#### Task item
Report every line of the records beneath this task that holds the string "pixels".

#### Recorded data
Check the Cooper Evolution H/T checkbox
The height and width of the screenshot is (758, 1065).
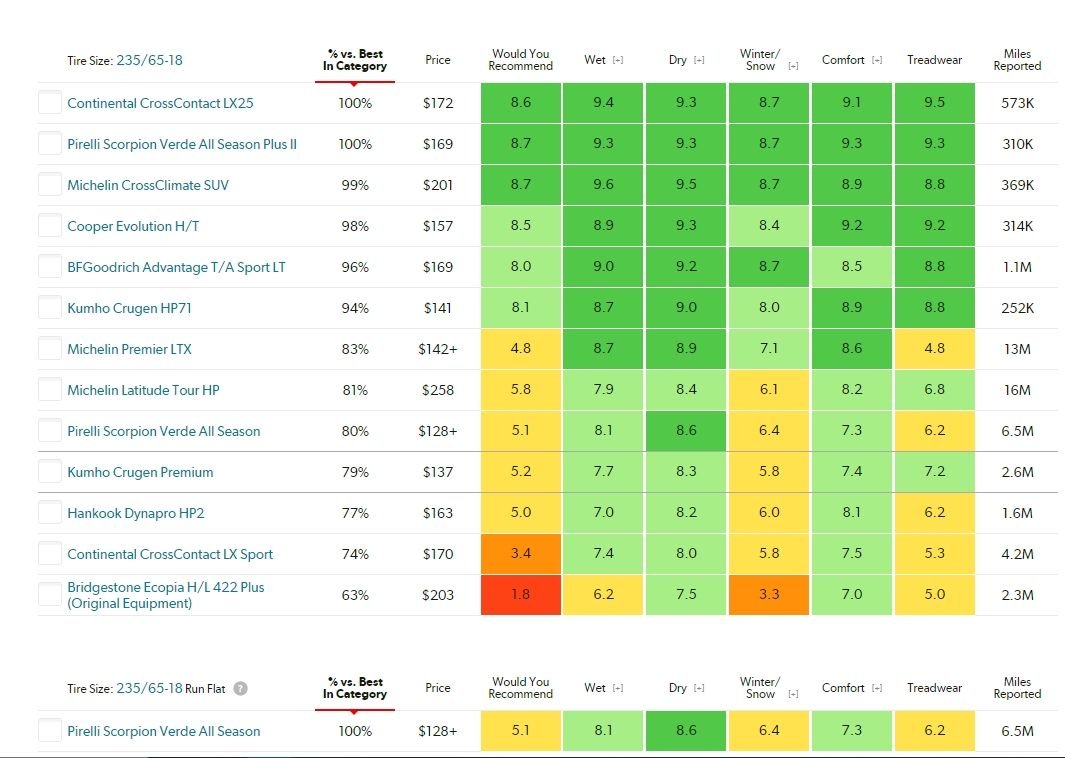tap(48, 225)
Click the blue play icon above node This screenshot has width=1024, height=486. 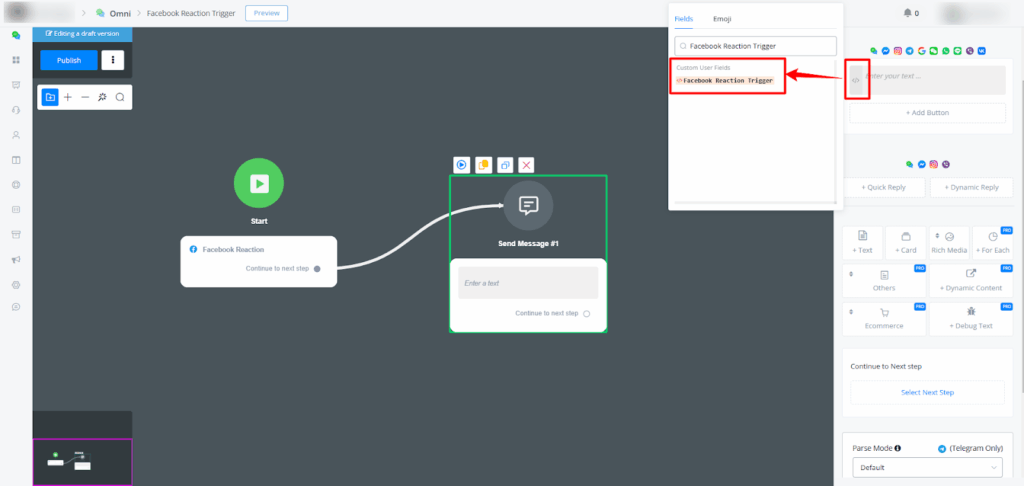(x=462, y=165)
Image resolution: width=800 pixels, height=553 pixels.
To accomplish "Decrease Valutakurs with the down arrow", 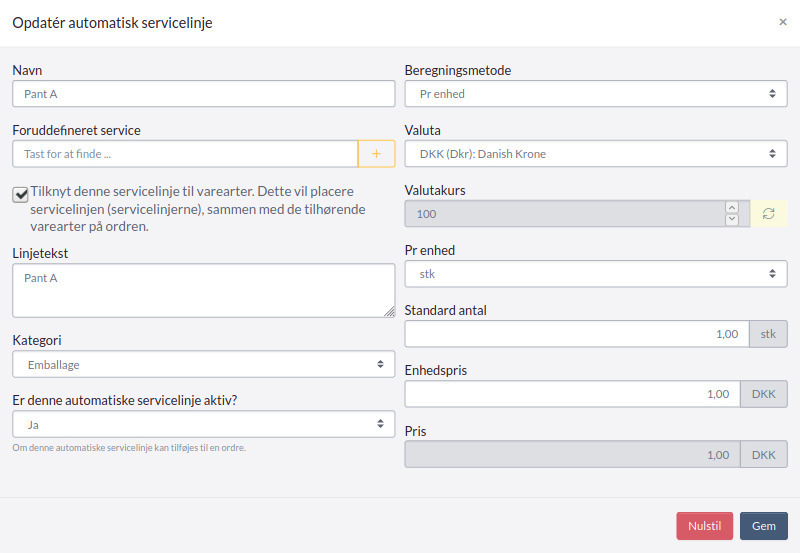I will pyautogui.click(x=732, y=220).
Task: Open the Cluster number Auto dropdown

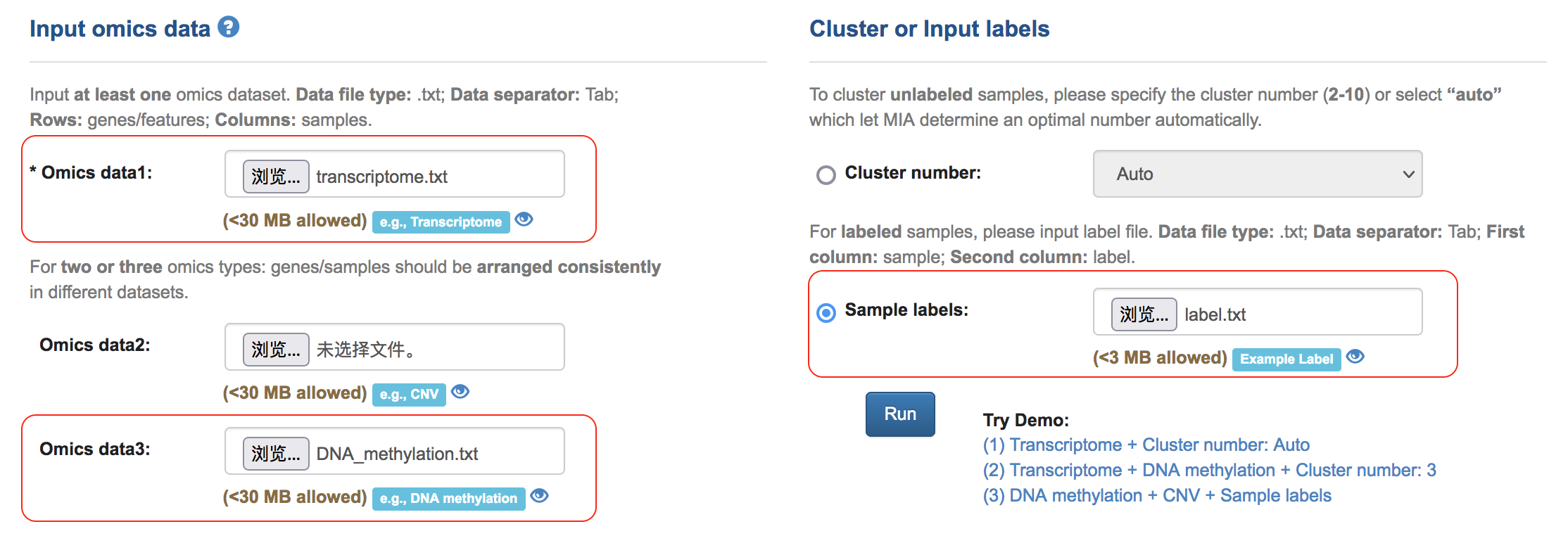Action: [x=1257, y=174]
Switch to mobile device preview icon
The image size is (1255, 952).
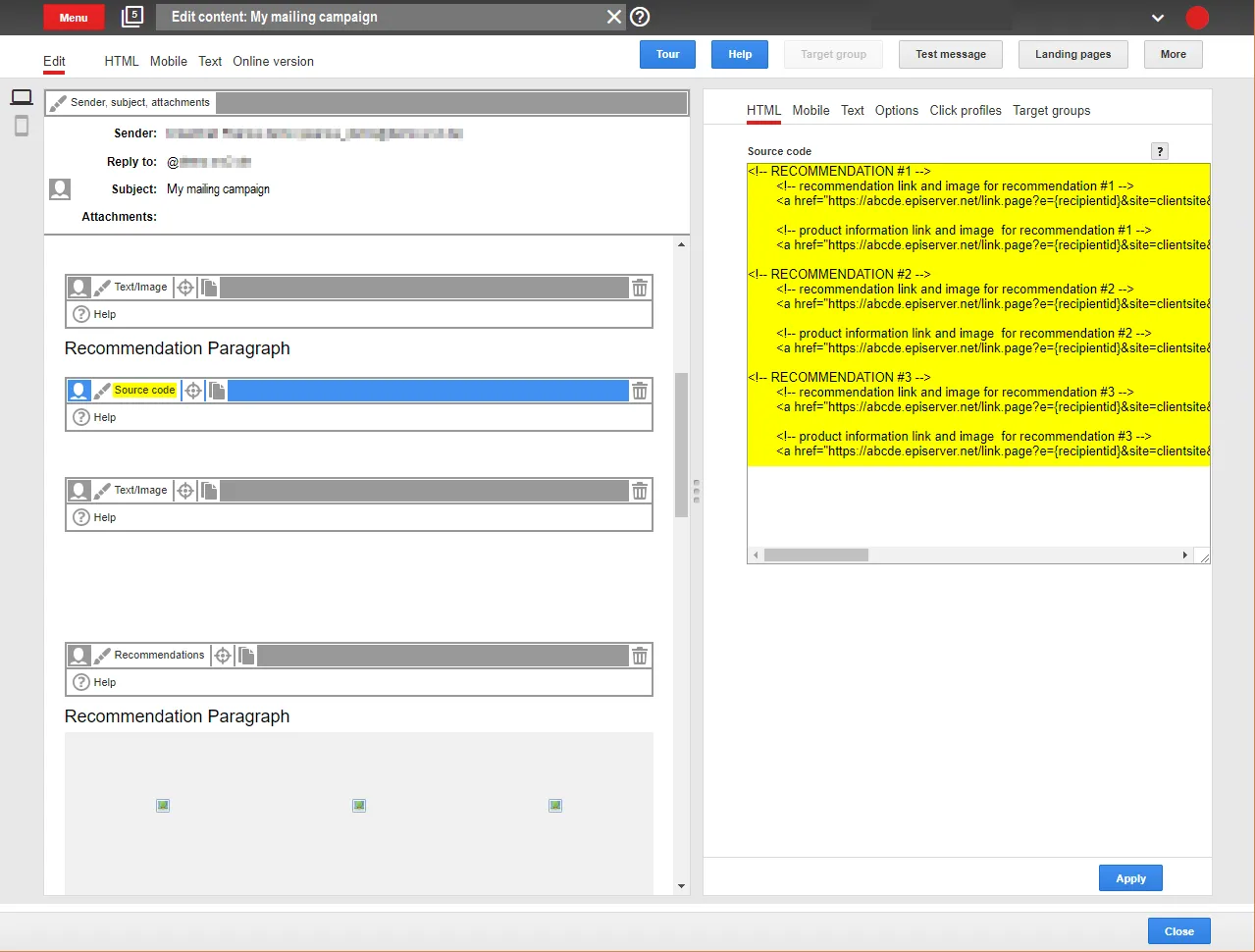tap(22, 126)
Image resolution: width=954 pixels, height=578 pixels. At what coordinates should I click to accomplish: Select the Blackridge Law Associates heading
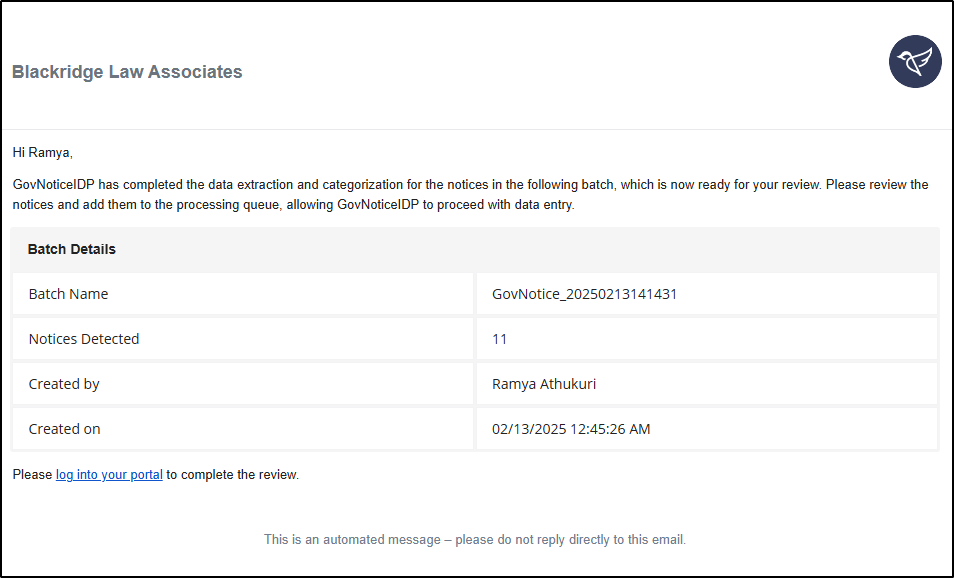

#### Completed exercise
Image resolution: width=800 pixels, height=553 pixels.
Image resolution: width=954 pixels, height=578 pixels. At what coordinates should I click to accomplish: Select the Blackridge Law Associates heading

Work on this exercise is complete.